● **Instructions to follow**: Reproduce all entries precisely, down to the last character.

[Stored data entries]

========================

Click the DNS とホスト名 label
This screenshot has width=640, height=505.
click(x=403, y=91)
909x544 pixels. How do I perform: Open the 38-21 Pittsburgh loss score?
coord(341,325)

========================

● **Reply to the exercise**:
Click the DNS とホスト名 label
This screenshot has width=640, height=505.
click(x=403, y=91)
909x544 pixels. How do I perform: Open the 38-21 Pittsburgh loss score?
coord(341,325)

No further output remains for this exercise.